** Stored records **
# # # #

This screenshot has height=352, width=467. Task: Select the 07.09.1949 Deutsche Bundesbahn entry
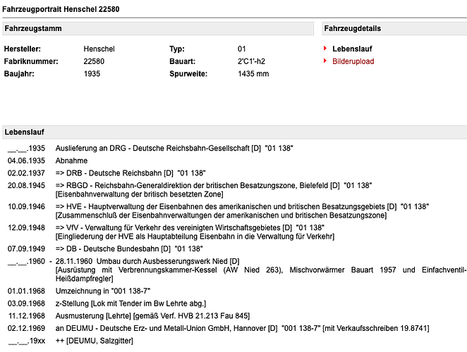(x=128, y=249)
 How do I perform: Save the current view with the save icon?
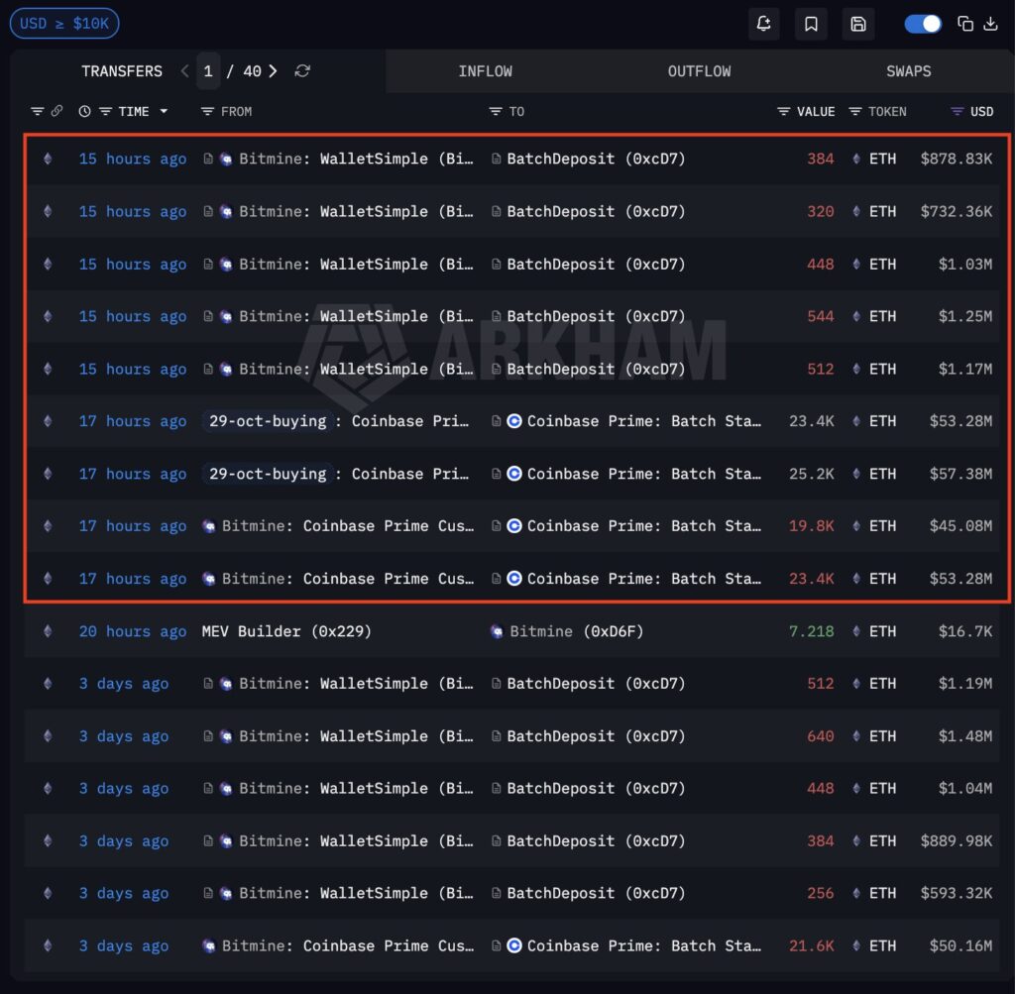tap(858, 23)
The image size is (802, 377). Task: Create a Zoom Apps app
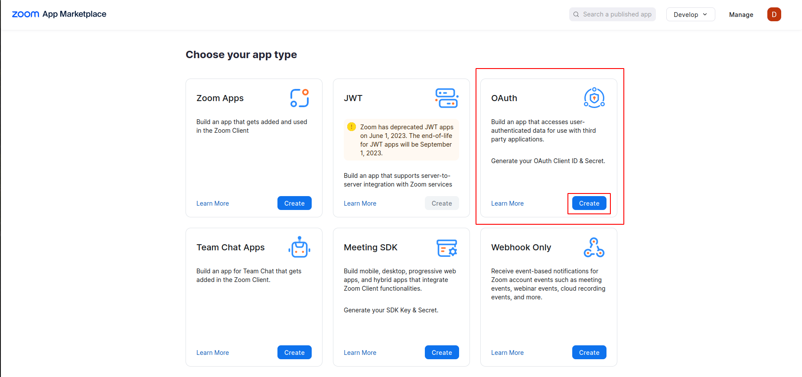click(294, 203)
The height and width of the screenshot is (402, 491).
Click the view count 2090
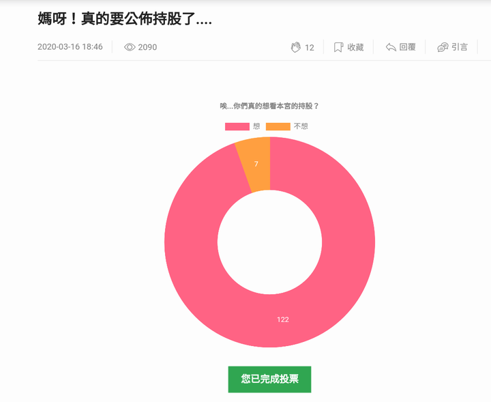tap(147, 47)
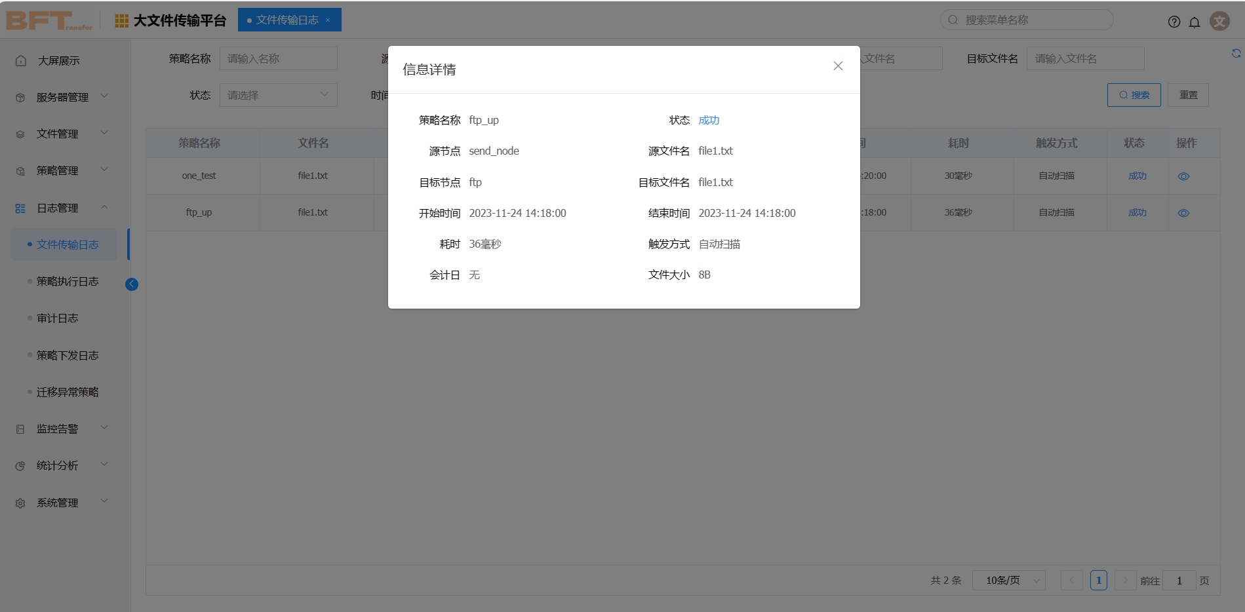This screenshot has height=612, width=1245.
Task: Select 策略执行日志 in sidebar
Action: click(x=68, y=281)
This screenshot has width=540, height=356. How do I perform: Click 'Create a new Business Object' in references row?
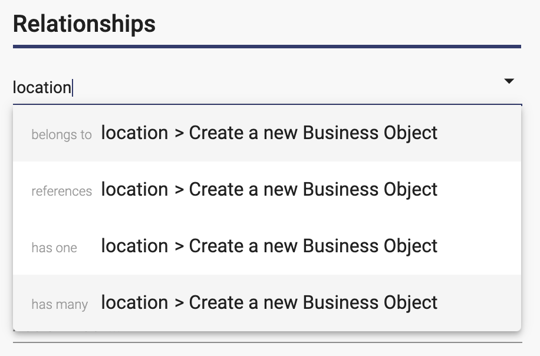(x=313, y=190)
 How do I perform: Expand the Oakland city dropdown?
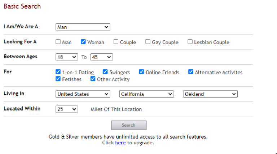(x=210, y=94)
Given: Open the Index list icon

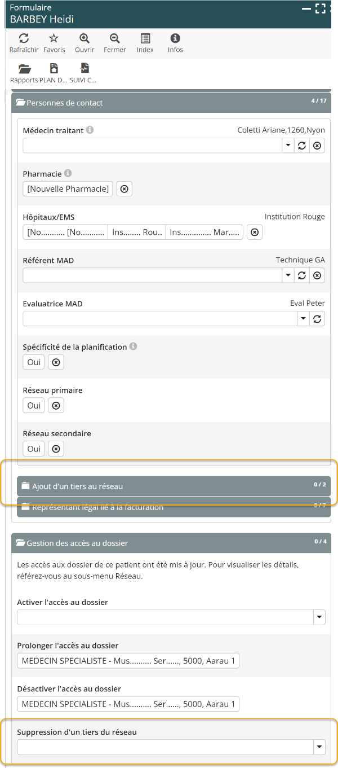Looking at the screenshot, I should [145, 38].
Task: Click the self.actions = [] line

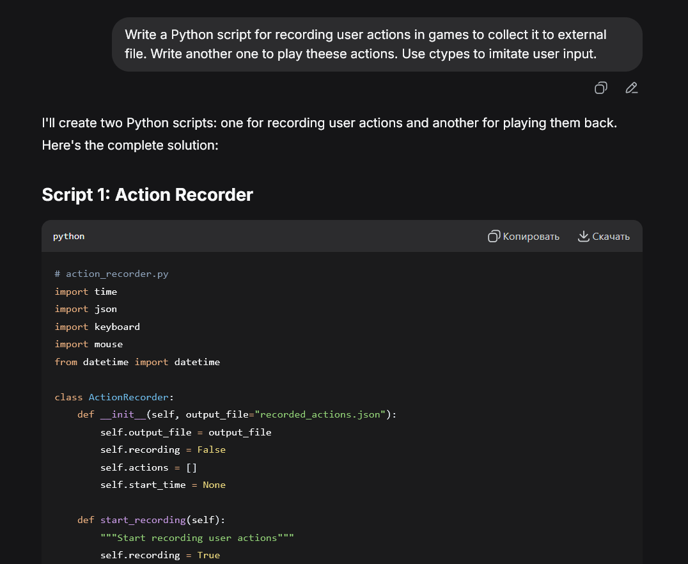Action: coord(148,467)
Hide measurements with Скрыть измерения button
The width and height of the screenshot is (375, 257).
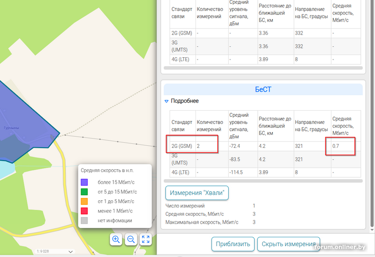pyautogui.click(x=288, y=244)
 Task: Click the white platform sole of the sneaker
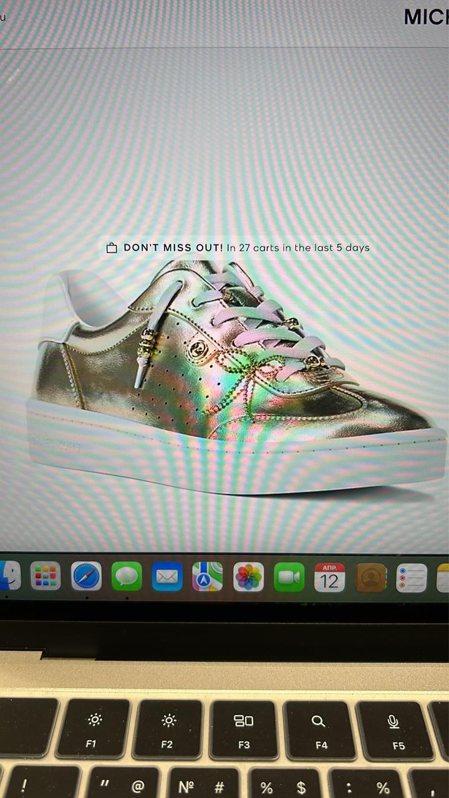coord(237,461)
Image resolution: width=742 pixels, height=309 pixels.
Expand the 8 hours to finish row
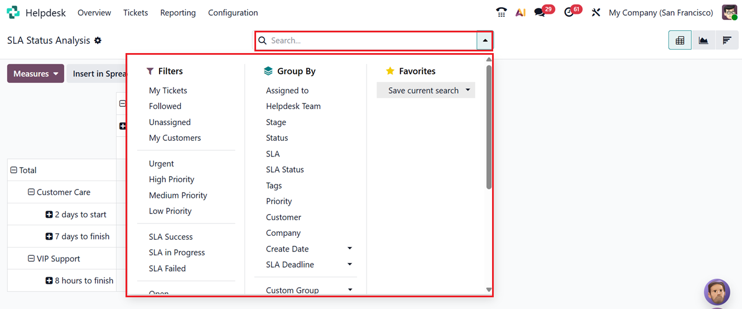point(49,281)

# # # #

** Try it **
Once the line containing "Task: Click the self.actions = [] line" is found in the records above, it and every line after it up to the last must be repeated exactly, without pictures.

** Solution **
Task: Click the self.actions = [] line

Action: coord(148,467)
Hide measurements with Скрыть измерения button
The width and height of the screenshot is (375, 257).
pyautogui.click(x=288, y=244)
 Task: Click the white platform sole of the sneaker
coord(237,461)
Image resolution: width=742 pixels, height=309 pixels.
Expand the 8 hours to finish row
point(49,281)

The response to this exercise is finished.